→ Problem statement
Substitute "arrow" for "chevron" in the lines starting at the line containing "Enable soft delete for containers" and ending at the line containing "Action: (x=413, y=543)". Reproduce only those lines, with everything else unchanged.

+===+

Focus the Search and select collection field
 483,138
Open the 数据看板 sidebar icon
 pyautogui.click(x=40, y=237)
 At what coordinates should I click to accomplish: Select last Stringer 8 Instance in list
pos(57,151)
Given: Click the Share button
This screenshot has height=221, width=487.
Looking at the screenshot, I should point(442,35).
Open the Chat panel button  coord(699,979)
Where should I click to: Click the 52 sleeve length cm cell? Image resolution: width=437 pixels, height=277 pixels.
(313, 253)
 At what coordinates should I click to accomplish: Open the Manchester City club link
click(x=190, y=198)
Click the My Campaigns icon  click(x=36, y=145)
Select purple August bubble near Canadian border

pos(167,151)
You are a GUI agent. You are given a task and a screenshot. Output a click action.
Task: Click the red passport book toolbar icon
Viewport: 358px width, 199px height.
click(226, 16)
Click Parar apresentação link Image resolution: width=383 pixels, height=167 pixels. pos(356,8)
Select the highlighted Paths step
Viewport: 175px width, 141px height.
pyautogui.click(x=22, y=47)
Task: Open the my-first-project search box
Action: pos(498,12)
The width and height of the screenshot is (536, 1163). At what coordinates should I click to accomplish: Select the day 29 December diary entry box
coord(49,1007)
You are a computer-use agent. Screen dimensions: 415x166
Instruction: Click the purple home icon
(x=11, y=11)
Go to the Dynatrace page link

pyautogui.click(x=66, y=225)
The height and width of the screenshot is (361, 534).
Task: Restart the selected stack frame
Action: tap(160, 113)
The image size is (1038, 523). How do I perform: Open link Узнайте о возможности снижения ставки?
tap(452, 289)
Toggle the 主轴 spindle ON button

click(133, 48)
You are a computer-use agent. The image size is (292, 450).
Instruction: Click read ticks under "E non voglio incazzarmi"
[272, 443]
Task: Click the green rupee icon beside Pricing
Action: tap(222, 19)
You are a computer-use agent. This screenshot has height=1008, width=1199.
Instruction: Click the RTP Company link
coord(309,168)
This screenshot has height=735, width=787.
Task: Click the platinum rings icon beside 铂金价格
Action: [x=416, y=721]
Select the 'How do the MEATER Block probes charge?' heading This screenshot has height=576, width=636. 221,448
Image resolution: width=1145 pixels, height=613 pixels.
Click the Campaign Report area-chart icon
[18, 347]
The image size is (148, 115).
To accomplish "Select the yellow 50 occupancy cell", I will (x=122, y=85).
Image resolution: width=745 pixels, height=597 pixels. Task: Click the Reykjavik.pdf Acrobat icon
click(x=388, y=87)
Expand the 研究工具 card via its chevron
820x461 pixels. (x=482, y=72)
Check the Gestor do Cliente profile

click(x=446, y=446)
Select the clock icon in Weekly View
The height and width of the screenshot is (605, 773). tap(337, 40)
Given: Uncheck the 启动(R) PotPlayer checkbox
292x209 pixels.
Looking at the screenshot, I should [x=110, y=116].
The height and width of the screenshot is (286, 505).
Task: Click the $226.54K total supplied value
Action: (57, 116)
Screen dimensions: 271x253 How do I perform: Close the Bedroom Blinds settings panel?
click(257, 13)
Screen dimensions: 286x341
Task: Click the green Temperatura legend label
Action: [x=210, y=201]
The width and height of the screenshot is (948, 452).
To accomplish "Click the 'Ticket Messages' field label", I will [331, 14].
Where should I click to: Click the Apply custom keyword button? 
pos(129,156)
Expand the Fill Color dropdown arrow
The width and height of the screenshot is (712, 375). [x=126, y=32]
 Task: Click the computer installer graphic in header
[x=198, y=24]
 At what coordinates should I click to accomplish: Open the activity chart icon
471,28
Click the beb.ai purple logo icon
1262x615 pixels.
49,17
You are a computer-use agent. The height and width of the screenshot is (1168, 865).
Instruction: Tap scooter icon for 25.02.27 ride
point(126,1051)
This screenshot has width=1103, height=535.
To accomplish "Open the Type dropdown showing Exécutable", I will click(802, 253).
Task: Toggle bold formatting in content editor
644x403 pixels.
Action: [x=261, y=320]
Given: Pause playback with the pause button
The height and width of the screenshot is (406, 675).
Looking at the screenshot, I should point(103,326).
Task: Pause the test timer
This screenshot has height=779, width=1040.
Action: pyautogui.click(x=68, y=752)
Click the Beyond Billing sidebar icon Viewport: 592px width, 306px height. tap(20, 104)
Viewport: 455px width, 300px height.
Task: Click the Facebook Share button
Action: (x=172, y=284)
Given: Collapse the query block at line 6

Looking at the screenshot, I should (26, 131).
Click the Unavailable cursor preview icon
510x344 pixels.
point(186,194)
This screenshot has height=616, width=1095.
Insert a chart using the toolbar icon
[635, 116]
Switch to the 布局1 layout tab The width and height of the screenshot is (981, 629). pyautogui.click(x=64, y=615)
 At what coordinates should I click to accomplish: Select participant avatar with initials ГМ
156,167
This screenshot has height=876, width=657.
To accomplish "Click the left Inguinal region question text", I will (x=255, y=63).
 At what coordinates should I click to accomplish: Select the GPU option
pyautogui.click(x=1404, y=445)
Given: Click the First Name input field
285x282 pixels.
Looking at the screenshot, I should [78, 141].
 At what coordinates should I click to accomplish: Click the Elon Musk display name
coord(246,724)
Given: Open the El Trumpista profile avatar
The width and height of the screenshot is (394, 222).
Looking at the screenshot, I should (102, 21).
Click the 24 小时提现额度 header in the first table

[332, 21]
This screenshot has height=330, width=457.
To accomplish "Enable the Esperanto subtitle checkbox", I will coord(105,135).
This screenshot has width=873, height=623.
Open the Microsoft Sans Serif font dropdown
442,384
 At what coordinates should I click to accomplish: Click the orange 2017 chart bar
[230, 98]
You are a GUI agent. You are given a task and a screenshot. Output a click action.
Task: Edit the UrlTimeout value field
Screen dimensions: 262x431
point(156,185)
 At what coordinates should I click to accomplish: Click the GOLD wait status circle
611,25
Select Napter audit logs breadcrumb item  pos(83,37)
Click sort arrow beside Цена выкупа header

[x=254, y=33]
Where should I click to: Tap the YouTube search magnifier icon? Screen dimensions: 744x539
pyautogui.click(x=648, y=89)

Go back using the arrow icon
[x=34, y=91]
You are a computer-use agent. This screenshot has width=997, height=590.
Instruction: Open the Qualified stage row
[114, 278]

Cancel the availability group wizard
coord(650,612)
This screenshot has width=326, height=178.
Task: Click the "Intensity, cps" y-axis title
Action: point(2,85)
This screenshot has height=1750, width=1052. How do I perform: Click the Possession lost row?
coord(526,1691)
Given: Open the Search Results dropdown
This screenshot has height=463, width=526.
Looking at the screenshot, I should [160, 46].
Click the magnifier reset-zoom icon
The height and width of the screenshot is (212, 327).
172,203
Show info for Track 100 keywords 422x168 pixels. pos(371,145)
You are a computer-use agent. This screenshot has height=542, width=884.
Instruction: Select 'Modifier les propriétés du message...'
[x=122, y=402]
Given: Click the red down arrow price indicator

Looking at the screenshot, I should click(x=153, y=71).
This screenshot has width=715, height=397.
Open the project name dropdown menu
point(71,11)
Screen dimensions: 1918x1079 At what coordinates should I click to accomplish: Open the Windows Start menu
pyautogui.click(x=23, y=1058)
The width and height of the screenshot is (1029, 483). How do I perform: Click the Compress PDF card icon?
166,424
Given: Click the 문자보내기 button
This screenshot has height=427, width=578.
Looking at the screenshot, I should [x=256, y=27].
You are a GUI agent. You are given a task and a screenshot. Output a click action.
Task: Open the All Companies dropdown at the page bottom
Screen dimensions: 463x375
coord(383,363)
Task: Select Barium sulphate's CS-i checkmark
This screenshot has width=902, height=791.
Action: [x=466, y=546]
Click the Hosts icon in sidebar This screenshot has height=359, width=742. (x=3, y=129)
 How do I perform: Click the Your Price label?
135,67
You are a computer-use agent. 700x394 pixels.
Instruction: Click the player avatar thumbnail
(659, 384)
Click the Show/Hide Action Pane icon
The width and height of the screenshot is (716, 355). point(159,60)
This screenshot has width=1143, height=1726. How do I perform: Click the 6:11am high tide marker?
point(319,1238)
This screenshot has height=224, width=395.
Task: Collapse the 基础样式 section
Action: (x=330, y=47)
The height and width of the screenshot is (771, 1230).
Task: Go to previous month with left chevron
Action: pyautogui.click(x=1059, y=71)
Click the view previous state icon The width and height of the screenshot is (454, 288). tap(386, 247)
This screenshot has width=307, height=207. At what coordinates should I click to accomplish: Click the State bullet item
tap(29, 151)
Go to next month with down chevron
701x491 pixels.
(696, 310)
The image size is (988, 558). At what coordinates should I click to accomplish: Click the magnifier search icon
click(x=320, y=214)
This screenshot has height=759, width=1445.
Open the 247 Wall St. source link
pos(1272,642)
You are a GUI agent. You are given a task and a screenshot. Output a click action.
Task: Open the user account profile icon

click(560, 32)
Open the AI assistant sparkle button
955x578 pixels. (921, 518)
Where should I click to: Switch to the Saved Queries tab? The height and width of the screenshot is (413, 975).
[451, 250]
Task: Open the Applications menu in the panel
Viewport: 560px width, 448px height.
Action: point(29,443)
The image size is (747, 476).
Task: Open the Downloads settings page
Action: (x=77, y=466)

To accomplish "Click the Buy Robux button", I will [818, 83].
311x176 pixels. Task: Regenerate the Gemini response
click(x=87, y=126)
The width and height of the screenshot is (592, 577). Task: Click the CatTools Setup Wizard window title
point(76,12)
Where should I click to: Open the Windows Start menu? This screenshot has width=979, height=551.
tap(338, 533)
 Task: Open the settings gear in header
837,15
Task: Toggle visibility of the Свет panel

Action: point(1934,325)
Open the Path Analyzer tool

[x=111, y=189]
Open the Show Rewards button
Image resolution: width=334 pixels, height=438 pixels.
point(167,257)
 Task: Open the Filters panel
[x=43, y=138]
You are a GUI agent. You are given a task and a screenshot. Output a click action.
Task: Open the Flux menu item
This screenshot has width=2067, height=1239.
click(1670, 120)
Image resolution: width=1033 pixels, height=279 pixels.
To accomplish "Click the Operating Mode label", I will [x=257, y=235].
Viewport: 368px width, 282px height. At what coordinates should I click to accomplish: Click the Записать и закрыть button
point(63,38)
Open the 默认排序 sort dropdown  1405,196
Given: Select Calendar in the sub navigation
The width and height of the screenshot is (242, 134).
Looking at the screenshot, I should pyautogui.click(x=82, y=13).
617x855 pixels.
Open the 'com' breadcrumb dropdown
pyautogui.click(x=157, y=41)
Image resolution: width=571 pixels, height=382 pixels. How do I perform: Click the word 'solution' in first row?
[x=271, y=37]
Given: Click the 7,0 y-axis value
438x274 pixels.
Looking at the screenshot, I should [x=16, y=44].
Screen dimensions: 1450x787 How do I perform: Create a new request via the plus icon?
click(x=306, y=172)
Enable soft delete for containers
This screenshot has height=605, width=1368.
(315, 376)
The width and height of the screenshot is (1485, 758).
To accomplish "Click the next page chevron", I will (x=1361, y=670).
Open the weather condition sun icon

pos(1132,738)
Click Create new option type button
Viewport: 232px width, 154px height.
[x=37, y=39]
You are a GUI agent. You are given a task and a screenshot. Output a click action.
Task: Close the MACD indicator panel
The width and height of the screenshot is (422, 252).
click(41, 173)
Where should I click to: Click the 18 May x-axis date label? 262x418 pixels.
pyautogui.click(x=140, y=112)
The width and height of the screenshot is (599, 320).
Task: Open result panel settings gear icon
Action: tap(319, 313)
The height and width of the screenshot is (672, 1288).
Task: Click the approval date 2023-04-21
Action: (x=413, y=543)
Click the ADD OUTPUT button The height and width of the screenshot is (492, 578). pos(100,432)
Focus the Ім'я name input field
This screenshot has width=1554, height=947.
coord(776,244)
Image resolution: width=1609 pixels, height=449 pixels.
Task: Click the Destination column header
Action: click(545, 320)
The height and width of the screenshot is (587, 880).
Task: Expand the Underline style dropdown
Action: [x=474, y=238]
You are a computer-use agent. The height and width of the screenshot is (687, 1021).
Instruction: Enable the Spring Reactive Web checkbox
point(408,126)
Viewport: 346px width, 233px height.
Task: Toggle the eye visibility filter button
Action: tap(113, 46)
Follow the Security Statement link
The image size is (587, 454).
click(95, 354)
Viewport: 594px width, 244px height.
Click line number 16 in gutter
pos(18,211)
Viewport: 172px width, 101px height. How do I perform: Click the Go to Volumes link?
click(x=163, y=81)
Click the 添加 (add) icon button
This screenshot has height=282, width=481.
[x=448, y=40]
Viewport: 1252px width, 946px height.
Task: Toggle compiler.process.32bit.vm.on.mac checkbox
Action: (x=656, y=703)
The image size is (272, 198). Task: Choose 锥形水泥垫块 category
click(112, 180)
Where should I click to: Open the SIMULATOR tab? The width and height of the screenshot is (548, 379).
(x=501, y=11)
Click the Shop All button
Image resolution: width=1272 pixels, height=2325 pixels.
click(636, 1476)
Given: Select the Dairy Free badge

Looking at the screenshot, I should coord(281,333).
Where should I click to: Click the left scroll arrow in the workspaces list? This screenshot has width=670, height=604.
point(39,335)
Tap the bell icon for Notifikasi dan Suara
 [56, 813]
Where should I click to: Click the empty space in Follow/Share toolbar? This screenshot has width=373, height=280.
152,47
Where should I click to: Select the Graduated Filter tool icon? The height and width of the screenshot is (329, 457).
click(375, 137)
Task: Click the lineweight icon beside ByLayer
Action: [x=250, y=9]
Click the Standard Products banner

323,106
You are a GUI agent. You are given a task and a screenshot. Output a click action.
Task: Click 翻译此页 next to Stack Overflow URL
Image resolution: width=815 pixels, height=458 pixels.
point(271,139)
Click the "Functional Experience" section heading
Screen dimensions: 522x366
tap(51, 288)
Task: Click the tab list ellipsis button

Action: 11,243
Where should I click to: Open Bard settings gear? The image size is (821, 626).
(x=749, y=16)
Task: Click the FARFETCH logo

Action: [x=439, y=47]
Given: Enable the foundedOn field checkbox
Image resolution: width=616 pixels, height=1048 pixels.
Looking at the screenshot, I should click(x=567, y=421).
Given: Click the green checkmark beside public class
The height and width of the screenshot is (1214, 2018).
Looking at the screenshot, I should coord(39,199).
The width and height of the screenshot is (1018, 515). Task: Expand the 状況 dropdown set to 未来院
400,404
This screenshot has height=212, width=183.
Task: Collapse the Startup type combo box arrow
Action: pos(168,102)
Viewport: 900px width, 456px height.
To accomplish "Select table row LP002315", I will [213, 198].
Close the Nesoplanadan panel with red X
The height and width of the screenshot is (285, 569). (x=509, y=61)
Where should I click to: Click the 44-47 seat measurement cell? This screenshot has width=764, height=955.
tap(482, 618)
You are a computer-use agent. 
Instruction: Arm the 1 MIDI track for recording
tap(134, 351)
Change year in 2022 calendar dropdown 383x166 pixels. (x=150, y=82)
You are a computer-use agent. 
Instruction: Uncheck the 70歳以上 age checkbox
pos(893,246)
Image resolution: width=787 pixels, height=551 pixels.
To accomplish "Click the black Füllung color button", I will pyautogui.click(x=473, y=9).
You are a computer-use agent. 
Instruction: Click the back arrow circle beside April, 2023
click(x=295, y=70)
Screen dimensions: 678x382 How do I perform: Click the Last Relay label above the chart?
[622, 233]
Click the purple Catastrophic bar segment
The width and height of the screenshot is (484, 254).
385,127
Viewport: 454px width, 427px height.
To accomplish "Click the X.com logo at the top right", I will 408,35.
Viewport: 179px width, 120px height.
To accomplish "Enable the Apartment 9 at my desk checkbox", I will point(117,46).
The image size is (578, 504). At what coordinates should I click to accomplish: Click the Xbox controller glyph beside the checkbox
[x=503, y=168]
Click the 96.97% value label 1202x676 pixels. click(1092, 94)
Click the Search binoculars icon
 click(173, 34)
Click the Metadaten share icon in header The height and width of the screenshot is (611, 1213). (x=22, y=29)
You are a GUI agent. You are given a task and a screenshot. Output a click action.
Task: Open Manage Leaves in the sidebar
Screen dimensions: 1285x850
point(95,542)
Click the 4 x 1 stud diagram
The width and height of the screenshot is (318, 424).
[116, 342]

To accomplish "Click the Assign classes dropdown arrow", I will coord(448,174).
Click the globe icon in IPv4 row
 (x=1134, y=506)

+===+

→ Result below
Enable soft delete for containers
This screenshot has height=605, width=1368.
(315, 376)
The width and height of the screenshot is (1485, 758).
To accomplish "Click the next page arrow", I will (x=1361, y=670).
Open the weather condition sun icon

pos(1132,738)
Click Create new option type button
Viewport: 232px width, 154px height.
[x=37, y=39]
You are a GUI agent. You are given a task and a screenshot. Output a click action.
Task: Close the MACD indicator panel
The width and height of the screenshot is (422, 252).
click(41, 173)
Where should I click to: Click the 18 May x-axis date label? 262x418 pixels.
pyautogui.click(x=140, y=112)
The width and height of the screenshot is (599, 320).
Task: Open result panel settings gear icon
Action: tap(319, 313)
The height and width of the screenshot is (672, 1288).
Task: Click the approval date 2023-04-21
Action: (x=413, y=543)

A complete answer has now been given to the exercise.